Data for the task.
————————
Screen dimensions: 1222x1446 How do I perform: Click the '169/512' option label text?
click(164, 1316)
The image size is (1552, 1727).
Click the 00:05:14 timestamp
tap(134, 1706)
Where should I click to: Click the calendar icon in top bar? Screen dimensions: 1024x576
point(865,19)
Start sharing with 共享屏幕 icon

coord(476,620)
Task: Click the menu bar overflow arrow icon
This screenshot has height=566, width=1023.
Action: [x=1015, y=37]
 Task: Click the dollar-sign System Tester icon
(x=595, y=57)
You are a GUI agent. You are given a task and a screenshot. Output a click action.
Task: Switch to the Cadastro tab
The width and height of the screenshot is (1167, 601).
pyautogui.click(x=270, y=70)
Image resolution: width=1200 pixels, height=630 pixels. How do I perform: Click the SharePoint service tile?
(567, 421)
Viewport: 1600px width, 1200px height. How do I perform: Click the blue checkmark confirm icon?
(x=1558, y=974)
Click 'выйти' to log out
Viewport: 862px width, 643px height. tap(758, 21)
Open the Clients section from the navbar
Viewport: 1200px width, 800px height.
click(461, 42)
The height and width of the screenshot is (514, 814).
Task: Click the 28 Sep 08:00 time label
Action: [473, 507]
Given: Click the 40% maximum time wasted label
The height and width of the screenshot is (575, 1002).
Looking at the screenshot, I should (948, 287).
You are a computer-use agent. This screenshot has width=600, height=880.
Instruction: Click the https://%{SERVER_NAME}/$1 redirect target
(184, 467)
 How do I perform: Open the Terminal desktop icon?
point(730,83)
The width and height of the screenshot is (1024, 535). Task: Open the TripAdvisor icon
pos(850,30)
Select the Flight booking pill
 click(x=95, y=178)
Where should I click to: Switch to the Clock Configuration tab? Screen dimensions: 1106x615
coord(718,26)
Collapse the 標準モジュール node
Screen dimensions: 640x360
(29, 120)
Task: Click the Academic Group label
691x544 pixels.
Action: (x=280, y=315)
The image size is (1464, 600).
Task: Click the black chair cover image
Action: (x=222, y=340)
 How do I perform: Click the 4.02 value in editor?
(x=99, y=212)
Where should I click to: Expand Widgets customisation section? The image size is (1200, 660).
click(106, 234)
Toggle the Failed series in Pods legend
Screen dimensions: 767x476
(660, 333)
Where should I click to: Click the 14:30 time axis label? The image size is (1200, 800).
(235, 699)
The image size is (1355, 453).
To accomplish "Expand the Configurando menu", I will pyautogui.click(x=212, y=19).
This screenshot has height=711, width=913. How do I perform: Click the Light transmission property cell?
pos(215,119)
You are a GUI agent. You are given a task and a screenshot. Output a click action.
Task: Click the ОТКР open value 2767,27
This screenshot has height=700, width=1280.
————————
What you should do. Your answer should be the line with "Task: Click the ОТКР open value 2767,27" and all lines after it in the listing above, repeated exactly. No other lines belong.

Output for this task.
Task: Click the ОТКР open value 2767,27
This screenshot has height=700, width=1280.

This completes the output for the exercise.